Una etapa a la que le teníamos bastante respeto porque la carretera asciende progresivamente pero sin interrupción hasta Istaravshan. Luego no fue para tanto, siempre es peor lo que uno se imagina.
Los primeros kilómetros, y tras abandonar la ciudad, nos salimos de la ruta principal para avanzar en paralelo por carreteras secundarias que atravesaban algunos pueblos donde los niños, con sus uniformes, decoraban las calles como si fueran un tropel de hormigas camino del hormiguero. Todos muy bien vestidos y planchados y con ganas de interactuar con nosotros.
No es que la ruta fuera una preciosidad pero al menos no había tráfico y podíamos interactuar con la gente y ver como viven. Nos detuvimos junto a una gasolinera a comprar agua y a preguntar por el camino. A partir de ahí la carretera se transformó. El asfalto dio paso a la tierra y, aunque estaba en muy malas condiciones… fueron pocos kilómetros.
Luego regresamos al asfalto y más allá a la ruta principal y comenzamos el ascenso. Se trata de una recta infinita que asciende imperceptiblemente. Lo que ahora se llama un falso llano. Tenía tráfico y atravesaba una especie de desierto en el que solo, en los márgenes de la carretera, se veían plantaciones de sandía pero… más allá, solo terrajero hasta el horizonte.

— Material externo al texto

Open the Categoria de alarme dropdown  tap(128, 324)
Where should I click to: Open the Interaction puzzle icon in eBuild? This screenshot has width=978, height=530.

Así estuvimos un montón de kilómetros, horas bajo un sol de justicia y solo amenizadas por los vehículos que pasaban zumbando, que parecía que no íbamos a llegar nunca.
Sin embargo no hay mal que cien años dure. Llegamos a Istaravshan y recorrimos la larga recta que lo atraviesa de punta a punta. Yo miraba a un lado y otro por si podía ver el famoso busto de Lenin que, al parecer, es uno de los más grandes del mundo, mas no hubo suerte.

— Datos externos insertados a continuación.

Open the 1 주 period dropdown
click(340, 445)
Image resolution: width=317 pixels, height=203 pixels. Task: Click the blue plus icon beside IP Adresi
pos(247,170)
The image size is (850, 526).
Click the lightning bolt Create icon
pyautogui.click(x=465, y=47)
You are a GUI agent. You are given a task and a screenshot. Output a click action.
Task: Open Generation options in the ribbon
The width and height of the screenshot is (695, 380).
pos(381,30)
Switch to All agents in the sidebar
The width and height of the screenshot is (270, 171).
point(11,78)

La ciudad tiene algunos edificios bien grandes y muchos en construcción, y se estira como una serpiente a ambos lados de la carretera.
Nuestro hotel está dentro de una especie de parque infantil, que tiene tiovivos y cochitos de choque. Hay que subir una escalera para llegar a la recepción pero dejamos las bicicletas en la planta baja, en una guardería donde todavía estaban los niños esperando a que sus familias vinieran a buscarlos. Entramos por la guardería con las bicicletas y las dejamos en el pasillo ante la atenta mirada de sus ingenuos ojos.
Subimos a nuestras habitaciones, lavamos la ropa, descansamos un poco y salimos a cenar y a dar un paseo, vamos, lo de siempre.